Now Jonah requires round-the-clock care to stay alive, at home, in their Maine mill town. Liv’s mother works a minimum-wage job.

Last year, when her father was alive, he lost his job when the mill closed.

“He’d watch Clay’s father pull out of the driveway of Number 24 in his ‘Bugz Away’ van and say, ‘Now there’s a smart man — he’s his own boss, and as long as there’s bugs around, he’s got himself a job.’”

Now her mom is suing Clay’s family because his dad left a loaded gun in their attic. Liv isn’t supposed to cross their street to Clay’s house, but she does. And she might be falling in love with Clay.

Clay has dropped out of high school and is working for his dad. Liv worries about Clay inhaling all that insecticide.

Liv senses her brother inside

his wracked body, but their mother cannot.

Liv understands that “Jonah has faces and sounds that mean different things. If you’re watching and listening, he will tell you what he wants, what he doesn’t want.”

Mom, on the other hand, is retreating, working more hours: “I think the schedule is Mom’s way of caring for Jonah without watching or listening.”

Rows »
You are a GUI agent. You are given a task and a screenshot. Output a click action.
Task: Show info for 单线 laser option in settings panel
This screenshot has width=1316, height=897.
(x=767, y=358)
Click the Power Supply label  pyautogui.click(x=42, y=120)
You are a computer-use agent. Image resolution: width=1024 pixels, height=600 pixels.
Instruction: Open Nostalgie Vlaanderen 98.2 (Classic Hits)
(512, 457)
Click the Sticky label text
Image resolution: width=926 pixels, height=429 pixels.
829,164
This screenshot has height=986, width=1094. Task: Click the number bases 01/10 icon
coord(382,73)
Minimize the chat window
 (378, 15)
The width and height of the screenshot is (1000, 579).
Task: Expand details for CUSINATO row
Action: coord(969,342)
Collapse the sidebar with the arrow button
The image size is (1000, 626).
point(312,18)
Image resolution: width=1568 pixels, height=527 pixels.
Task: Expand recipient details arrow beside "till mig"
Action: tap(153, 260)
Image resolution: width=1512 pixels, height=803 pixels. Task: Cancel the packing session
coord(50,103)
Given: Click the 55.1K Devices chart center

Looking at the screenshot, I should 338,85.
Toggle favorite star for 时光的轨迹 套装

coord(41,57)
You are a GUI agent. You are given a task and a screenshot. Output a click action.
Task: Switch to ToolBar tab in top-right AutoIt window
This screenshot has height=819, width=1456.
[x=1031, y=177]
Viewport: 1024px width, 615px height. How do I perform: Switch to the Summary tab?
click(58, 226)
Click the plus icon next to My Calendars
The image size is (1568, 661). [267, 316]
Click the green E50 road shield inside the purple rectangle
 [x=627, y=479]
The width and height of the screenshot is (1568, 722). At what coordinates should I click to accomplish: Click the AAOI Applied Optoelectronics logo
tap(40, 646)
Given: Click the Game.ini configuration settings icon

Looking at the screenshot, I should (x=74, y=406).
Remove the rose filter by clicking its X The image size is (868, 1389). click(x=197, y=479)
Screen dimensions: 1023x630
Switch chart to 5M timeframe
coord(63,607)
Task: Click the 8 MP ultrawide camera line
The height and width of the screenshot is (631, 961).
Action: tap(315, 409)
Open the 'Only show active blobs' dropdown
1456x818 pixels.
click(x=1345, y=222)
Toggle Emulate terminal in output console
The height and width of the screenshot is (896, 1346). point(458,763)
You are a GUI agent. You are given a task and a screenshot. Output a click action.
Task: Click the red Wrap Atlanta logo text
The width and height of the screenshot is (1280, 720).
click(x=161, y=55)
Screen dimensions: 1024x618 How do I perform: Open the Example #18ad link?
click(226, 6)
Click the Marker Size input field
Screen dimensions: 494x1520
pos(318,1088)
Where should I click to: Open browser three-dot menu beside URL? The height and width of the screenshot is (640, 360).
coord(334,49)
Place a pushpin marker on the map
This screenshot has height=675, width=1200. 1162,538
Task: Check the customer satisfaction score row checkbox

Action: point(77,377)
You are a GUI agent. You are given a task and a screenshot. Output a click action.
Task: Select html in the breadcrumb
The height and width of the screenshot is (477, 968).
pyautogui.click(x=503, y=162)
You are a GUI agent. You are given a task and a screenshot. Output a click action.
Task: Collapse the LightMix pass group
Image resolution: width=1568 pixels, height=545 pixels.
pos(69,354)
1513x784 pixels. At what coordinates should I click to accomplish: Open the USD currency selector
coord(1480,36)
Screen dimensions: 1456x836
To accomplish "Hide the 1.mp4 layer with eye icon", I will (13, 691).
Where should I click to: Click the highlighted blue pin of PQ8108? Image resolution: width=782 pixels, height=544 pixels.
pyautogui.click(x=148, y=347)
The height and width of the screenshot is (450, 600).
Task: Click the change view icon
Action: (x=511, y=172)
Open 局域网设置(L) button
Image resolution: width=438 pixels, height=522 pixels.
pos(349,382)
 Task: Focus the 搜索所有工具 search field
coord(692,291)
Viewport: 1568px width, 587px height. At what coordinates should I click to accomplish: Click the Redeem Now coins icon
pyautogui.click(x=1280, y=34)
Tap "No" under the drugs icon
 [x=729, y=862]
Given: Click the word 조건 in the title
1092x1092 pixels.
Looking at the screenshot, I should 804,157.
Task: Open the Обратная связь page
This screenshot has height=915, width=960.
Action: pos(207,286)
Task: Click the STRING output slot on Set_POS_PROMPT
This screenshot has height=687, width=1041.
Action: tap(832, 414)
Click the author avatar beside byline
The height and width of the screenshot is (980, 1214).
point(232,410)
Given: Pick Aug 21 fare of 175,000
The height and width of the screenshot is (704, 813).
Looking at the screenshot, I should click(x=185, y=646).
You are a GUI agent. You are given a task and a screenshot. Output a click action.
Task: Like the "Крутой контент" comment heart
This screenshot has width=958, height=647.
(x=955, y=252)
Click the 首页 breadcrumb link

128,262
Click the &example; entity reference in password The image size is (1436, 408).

Job 1 »
In the passage about Liv and her brother Jonah, what name is on the van Clay's father drives?
Job 2 »
Continue the passage about Liv and her brother Jonah from its last sentence.

Task response 1 »
"Bugz Away"

Task response 2 »
With the mill closed and town depressed, townspeople are taking sides between Clay’s and Liv’s families.

Liv messes up in school and is punished with service at the soup kitchen, where she meets Hunter, who is home-schooled.

Hunter’s mom, a hippie who’s in touch with the Earth and feelings, tells Liv, “Trust your hands and they’ll lead you where you need to go.”

Liv discovers she has good hands, hands that can massage Jonah such that he can stop thrashing, calm down and fall asleep.

Thank heavens for the fabulous team of nurses who care for Jonah around the clock.

Liv feels jealous that the nurses and Jonah have an intimate rapport that doesn’t involve her.

She likens that jealousy to “the little animal inside me gets throw-something mad.”

She says, “I know it’s wrong to feel this way about my brother, but the animal is hurt and won’t listen to reason.”

Liv’s friend Rainie is a compulsive shoplifter — carrying that propensity inside people’s homes. Liv sees Rainie’s stealing as her wild little animal — her big flaw.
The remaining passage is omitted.